Justement, est-ce que les Chinois vont rapidement lisser leur comportement sur les "standards" occidentaux, ou cela va-t-il prendre énormément de temps ?

Je pense qu'il y a quelque chose qui ne disparaîtra pas c'est le côté ostentatoire car voyager à l'étranger va rester encore pendant longtemps en Chine le fait d'une minorité. D'autant qu'en Chine, montrer que l'on fait du shopping, de manière très "visible" pour marquer une certaine réussite est quelque chose d'ancré dans la culture chinoise. Par contre, comme c'est une culture du réseau, au fur et à mesure que les gens vont aller à l'étranger et se parler les uns les autres entre Chinois, il va y avoir une prise en compte de référents qui ne sont pas les leurs (ne pas cracher par terre, faire un peu moins de bruit) et auxquels ils vont s'adapter petit à petit.

Ces comportements peuvent-ils donner l'image que les Chinois révèlent un fond de mépris pour le reste du monde, ou cela restera-t-il perçu comme de simples maladresses ?
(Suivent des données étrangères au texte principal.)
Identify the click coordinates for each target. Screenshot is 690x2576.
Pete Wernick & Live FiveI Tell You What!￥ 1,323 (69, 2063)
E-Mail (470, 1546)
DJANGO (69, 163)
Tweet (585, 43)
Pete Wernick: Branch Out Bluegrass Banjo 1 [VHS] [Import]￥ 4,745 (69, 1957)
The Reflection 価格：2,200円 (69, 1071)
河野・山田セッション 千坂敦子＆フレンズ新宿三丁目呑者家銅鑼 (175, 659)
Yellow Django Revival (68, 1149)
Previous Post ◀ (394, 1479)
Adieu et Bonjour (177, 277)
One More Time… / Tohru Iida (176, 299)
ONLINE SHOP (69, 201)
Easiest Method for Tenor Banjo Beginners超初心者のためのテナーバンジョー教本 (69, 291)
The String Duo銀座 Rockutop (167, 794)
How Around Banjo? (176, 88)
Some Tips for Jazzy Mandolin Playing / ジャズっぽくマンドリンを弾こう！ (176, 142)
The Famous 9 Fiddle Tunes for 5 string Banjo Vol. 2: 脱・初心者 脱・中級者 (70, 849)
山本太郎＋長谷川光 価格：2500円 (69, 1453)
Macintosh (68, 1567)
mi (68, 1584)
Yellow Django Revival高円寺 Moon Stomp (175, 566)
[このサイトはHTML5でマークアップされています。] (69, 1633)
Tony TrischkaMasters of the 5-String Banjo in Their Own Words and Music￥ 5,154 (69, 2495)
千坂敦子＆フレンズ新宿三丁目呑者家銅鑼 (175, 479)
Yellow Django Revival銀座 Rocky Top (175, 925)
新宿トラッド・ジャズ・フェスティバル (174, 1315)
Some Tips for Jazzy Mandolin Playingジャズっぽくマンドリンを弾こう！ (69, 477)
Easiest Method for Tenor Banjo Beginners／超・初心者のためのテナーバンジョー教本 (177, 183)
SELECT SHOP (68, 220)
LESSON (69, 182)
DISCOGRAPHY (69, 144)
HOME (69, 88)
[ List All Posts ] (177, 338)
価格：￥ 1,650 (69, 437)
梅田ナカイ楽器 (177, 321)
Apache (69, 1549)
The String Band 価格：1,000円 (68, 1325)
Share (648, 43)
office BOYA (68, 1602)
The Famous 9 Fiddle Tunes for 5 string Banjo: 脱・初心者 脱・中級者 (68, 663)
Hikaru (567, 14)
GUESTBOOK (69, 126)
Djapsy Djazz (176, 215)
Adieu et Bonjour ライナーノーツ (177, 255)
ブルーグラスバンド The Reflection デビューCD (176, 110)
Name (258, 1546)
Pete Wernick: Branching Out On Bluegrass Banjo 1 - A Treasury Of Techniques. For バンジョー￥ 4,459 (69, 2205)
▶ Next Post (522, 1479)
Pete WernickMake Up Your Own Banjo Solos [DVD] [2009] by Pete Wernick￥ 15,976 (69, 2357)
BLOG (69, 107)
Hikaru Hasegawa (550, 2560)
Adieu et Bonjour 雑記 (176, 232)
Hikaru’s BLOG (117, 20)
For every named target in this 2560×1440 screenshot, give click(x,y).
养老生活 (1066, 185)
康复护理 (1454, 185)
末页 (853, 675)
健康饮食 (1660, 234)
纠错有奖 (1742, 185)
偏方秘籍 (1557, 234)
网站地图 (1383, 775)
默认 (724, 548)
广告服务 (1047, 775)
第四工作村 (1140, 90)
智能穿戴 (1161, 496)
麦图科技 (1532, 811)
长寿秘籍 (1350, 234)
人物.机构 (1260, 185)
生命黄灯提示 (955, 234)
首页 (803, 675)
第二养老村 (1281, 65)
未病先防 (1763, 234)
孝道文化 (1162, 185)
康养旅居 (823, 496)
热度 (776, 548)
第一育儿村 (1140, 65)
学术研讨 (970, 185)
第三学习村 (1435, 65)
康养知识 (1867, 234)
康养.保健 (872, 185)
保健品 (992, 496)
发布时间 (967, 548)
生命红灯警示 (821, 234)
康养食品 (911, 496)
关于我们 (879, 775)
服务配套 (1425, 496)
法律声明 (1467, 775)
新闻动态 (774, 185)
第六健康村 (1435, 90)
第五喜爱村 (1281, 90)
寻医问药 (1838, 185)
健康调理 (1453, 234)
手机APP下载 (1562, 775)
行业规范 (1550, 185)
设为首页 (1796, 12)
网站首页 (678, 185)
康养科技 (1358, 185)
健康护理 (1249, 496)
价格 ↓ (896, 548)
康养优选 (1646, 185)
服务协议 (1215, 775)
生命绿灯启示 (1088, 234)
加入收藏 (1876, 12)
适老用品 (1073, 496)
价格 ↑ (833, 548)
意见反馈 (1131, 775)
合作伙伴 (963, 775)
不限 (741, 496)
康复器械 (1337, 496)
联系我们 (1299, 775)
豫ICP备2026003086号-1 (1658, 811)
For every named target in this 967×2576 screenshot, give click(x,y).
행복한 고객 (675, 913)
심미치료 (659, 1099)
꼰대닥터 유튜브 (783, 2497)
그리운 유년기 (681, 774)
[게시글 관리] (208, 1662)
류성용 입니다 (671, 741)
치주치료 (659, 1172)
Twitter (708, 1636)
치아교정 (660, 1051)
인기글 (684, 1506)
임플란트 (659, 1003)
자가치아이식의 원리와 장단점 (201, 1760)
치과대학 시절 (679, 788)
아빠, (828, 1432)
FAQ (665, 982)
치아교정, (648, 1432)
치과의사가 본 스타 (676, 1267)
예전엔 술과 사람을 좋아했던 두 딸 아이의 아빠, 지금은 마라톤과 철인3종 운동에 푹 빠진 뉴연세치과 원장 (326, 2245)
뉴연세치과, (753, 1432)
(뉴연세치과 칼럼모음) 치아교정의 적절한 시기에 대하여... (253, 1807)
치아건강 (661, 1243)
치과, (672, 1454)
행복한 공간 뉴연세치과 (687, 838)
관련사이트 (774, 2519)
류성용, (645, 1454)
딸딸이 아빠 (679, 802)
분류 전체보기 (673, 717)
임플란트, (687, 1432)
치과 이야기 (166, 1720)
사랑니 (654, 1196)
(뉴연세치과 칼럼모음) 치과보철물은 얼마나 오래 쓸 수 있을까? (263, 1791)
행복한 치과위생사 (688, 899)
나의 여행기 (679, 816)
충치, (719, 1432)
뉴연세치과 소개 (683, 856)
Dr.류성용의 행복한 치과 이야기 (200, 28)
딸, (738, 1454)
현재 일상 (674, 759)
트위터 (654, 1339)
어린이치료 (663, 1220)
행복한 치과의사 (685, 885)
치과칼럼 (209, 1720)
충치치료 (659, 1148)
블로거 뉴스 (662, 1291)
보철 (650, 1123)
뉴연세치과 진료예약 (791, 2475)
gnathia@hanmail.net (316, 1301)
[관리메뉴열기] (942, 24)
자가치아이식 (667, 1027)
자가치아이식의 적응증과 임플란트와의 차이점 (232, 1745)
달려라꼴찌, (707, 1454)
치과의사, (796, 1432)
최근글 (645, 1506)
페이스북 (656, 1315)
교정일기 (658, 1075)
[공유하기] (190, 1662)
Tant que la France et l'Europe n'auront pas regagné une croissance économique, et une vraie prospérité, on verra toujours d'un mauvais œil des gens qui arrivent et accèdent à une richesse très rapidement. Le problème n'est peut-être donc pas les Chinois mais ceux qui les regardent. On en revient toujours à la crainte d'un "péril jaune" venant d'un pays où de nouveaux millionnaires apparaissent chaque jour.